La investigadora Mena (1992) señala que en 1610 había establecidos en Panamá siete aserraderos que abastecieron al mercado limeño desde el siglo XVI hasta el inicio de las guerras de independencia, volumen considerable si se toma en cuenta que la Ciudad de los Reyes no contaba con más de tres. La producción maderera se convierte en uno de los renglones más importantes de la exportación panameña a territorios de Hispanoamérica. Una cosa lleva a la otra y, pronto, la calidad de los carpinteros panameños se vuelve remarcable produciendo enseres desarmables (para ocupar menos espacio en las bodegas de las naves) que se ensamblaban en Lima –añadiendo los acabados correspondientes– para la venta o la entrega a su propietario. Testimonio de ello son los trabajos del maestro de carpintería Juan de Balanzategui –nacido en Moyobamba, ciudad de la selva peruana–, del dorador Diego de Chavarría y del escultor Juan de Urrutia que se pueden apreciar en el anda de Nuestra Señora de la Victorias en la iglesia de San Agustín de Lima. De Urrutia se sabe que en 1675 hubo de abandonar esa obra porque en ese año –era soldado– fue llamado “a la defensa de Panamá” contra los piratas (Archivos Ynchausti, 2003). Otro maestro de carpintería, de origen vasco, Joseph de Garragorri, construye parte de la capilla de Nuestra Señora de la O en el templo de San Pedro –geográficamente muy cercano al actual emplazamiento de la cancillería peruana– con madera y piedra panameñas. En cuanto al arte de ensamblador de piezas desmontadas tanto de madera como de piedra destacaron Pedro de Izasaga (1691) y Juan de Irazabal (1736) quienes, según el investigador Hart-Terré (1948), pasaron a radicarse en Lima con el auge de la albañilería virreinal que reafirmaba los patrones del barroco.

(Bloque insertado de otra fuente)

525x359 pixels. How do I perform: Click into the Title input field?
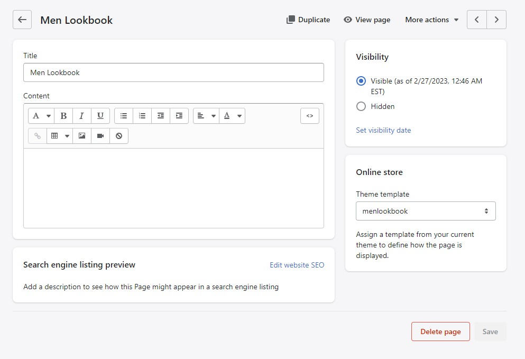click(173, 72)
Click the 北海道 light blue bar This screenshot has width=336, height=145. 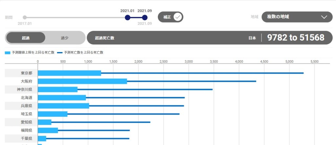[62, 98]
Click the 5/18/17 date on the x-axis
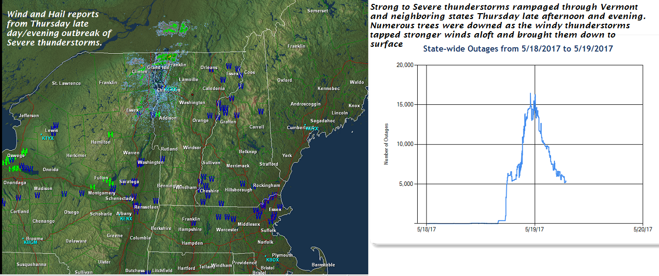 426,229
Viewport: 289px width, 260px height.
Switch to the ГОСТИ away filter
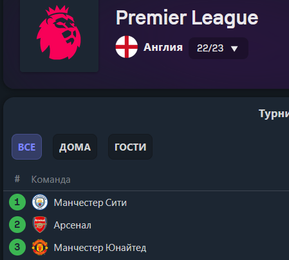click(x=130, y=147)
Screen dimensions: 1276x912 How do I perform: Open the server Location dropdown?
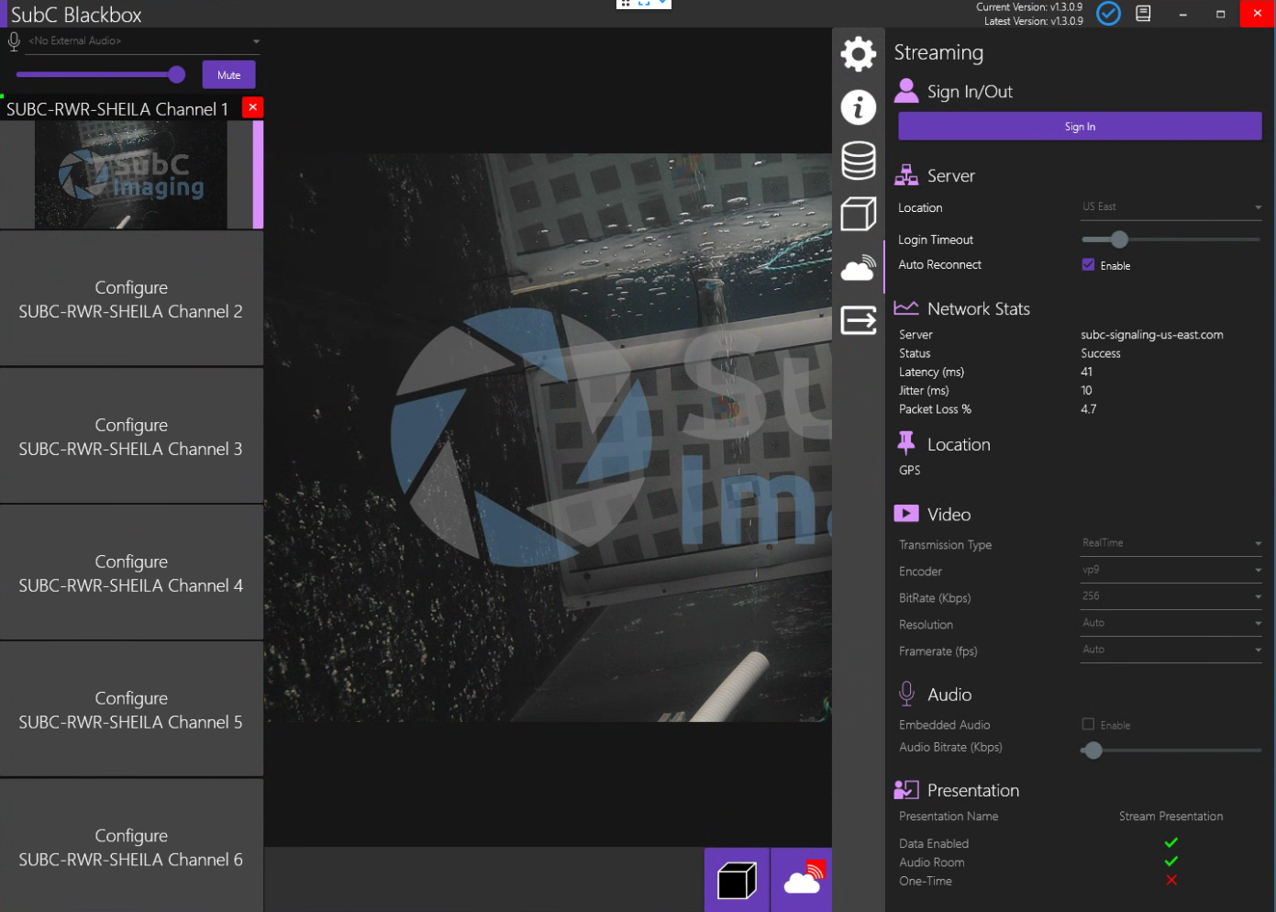(x=1171, y=207)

Con el correr de los años se evidenció una evolución estructural y racionalización de los muros y cubiertas de los edificios y viviendas que se ve reflejado en la adaptación de los sistemas de cimentación españoles para ajustarlos a las características físicas del suelo y de los materiales provenientes del istmo o de otras regiones (Ordaz, 1997). Surge un estilo mestizo con patrones peculiares que lo diferencia de la forma hacer las cosas en la península (T. Gisbert, 1984).

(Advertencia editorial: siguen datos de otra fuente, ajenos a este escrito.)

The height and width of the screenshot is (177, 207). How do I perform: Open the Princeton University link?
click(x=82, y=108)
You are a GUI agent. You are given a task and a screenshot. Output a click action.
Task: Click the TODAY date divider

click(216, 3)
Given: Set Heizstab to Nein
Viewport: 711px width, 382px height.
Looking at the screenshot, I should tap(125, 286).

El cronista Bernabé Cobo, autor de “Historia del Nuevo Mundo” precisa que “[...] de Panamá se traen por la mar piedras muy grandes, de que son cuantas columnas hay en Lima, tiénense por la mejor piedra de cuantas entran en esta ciudad, por ser muy sólida y blanda de labrar y escogida para hacer en ella molduras y esculpir letreros y otras figuras” (Jiménez de la Espada, 1890). La historiadora M. A. Durán (1992), en su estudio urbanístico sobre Lima del siglo XVIII, señala que mientras que el tono de la piedra procedente de Arica era gris rosado, la piedra panameña era de un tono gris verdoso. Por su parte, Mena (1997) señala que desde 1614 –según los libros del Cabildo limeño– se recibían bloques de granito panameño para el embellecimiento de los espacios públicos de la ciudad.

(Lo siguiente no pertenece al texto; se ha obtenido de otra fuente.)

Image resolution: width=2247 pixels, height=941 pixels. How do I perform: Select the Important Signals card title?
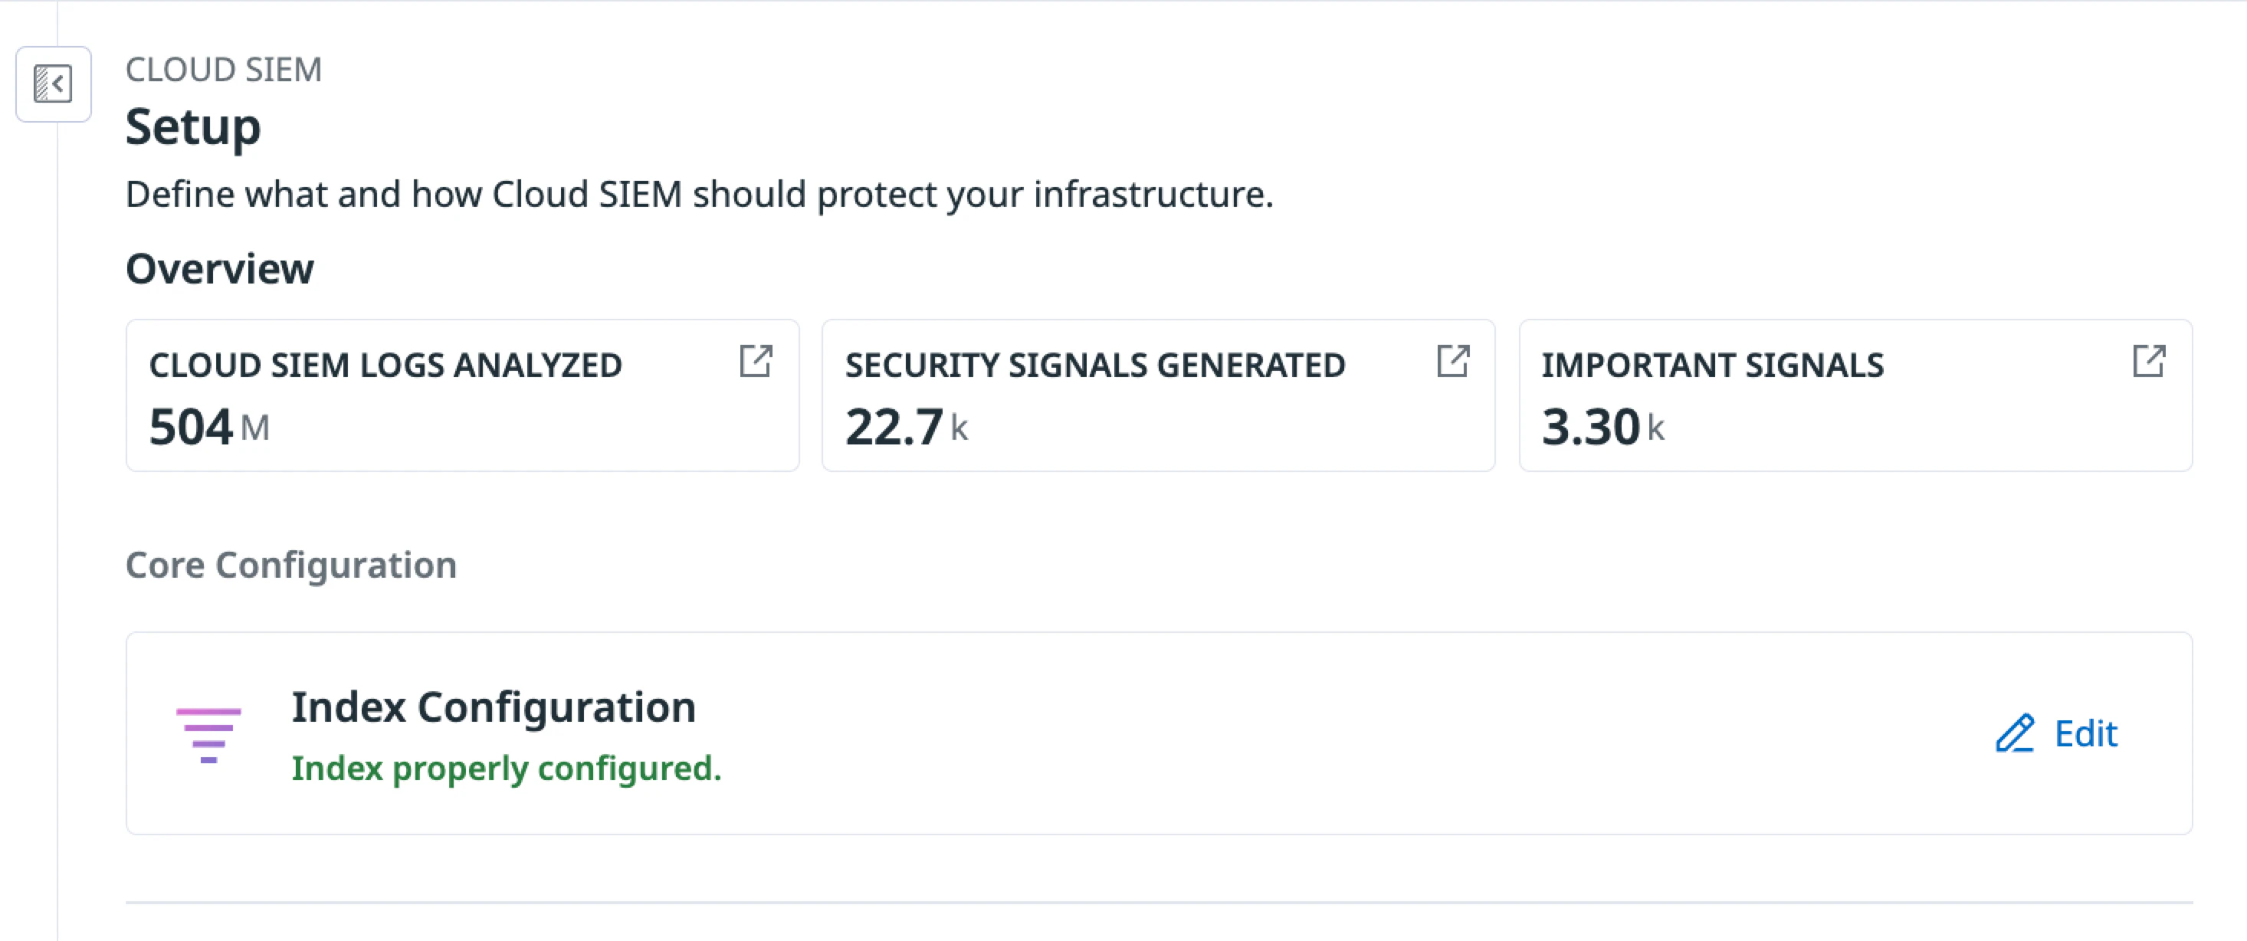(x=1712, y=365)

Los talleres de los talladores Terán, Chilón y Huatay –indígenas oriundos de Cajamarca, al norte del Perú– adquirieron renombre trabajando las piedras de cantería (roca volcánica), granito y marmolina que procedían del istmo y de Centroamérica creando variadas piezas ornamentales y decorativas, así como cruces y lápidas propias del arte funerario virreinal.
Varios de los edificios emblemáticos de la Lima virreinal fueron entonces construidos con piedra panameña como la citada iglesia de la Merced (Bernales, 1972) y parte del Paseo de Aguas, conjunto arquitectónico de fuentes, jardines y rotondas asociado al romance del virrey Amat con la actriz Micaela Villegas, conocida como la Perricholi, cuya casa fue tasada por don Antonio de Ogartevidea, alarife vasco (Hart-Terré, 2003), que reporta la presencia de maderas panameñas talladas.
Para el historiador Antonio San Cristóbal (1998), los aportes anónimos de muchos canteros, artesanos y carpinteros contribuyeron al uso de la arquitectura virreinal como “retórica persuasiva” para la difusión de los ideales de vida socialmente compartidos por unas élites criollas que a finales del siglo XVIII todavía estaban adscritas a la Corona. Cuando esta cosmovisión empezó a deteriorarse, los carpinteros y artesanos serán de los primeros en prometer, en 1821, “[...] a Dios y a la patria, sostener y defender su opinión, persona y propiedad de la Independencia del Perú”. Un nuevo patrimonio se estaba formando.